Texto fornecido:

..........

Que significado teve para si o recente Prémio de Investigação da EEG?
Vejo a distinção como o reconhecimento da qualidade científica do artigo, que foi publicado numa excelente revista de Economia: o Journal of Money, Credit and Banking. Perdoem-me, por favor, se parecer ter falta de modéstia, mas vejo-a, igualmente, como um justo reconhecimento pelo trabalho de investigação que tenho feito ao longo de quase 20 anos: fui da primeira geração de licenciados em Economia pela UMinho, concluí o mestrado em Política Económica também pela UMinho e, em 2008, doutorei-me pela London School of Economics and Political Science (LSE), uma das melhores escolas de Economia do mundo. Conto com cerca de 100 artigos científicos publicados em revistas internacionais; a minha investigação é, frequentemente, citada por outros investigadores; sou, com frequência, convidado para rever artigos submetidos para publicação em revistas internacionais; e apresento o meu trabalho em diversas conferências e seminários.

Os seus artigos científicos têm tido relevância em várias áreas económicas.
Sim, nomeadamente de política monetária, política orçamental ou estabilidade financeira. Foram publicados e/ou referenciados várias vezes por instituições europeias e internacionais ou alvo de cobertura por parte dos media, inclusivé na prestigiada revista britânica de política e economia The Economist. Por isso, sei com satisfação que a minha atividade de investigação tem dado um contributo importante para a reputação e o prestígio internacionais da EEG (e do seu Núcleo de Investigação em Políticas Económicas e Empreariais - NIPE, a que pertenço) e da UMinho. Tudo isto é fruto de muita dedicação e trabalho e permite, igualmente, posicionar-me nos lugares cimeiros entre os economistas portugueses. Bem sei que o Prémio de Investigação da EEG apenas avaliou um artigo. No entanto, o significado que o mesmo teve para mim foi bem maior.

..........

Dados fornecidos:
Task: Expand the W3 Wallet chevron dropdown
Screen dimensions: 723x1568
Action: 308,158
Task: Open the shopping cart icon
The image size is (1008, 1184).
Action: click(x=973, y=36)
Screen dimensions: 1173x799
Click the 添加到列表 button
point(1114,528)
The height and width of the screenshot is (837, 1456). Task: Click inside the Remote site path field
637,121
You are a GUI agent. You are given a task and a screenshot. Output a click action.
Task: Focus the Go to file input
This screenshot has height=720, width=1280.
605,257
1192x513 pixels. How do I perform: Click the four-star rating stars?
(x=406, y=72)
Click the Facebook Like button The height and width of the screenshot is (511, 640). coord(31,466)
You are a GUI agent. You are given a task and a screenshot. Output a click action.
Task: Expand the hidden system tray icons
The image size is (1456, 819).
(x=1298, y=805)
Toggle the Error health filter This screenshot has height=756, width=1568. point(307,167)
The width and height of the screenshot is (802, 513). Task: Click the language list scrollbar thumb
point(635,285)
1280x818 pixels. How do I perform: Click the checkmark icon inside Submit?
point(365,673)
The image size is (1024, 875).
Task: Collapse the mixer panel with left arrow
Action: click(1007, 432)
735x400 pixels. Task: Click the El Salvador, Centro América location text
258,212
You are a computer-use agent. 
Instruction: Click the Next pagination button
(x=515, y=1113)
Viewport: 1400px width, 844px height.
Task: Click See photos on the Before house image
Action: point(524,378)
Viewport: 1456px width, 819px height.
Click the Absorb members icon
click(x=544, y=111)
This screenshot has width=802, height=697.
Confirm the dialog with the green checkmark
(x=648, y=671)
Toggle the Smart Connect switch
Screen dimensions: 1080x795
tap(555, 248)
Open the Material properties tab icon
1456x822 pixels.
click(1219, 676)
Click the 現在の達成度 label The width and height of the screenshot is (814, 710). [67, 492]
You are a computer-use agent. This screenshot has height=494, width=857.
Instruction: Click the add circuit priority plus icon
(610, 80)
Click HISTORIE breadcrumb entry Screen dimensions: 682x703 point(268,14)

..........

Exercício:
Responda com base no texto sobre o Prémio de Investigação da EEG:
1. Em que revista foi publicado o artigo distinguido com o prémio?
2. Em que ano foi concluído o doutoramento na London School of Economics and Political Science?
3. Que revista britânica de política e economia deu cobertura aos artigos?

Resolução:
1. No Journal of Money, Credit and Banking.
2. Em 2008.
3. The Economist.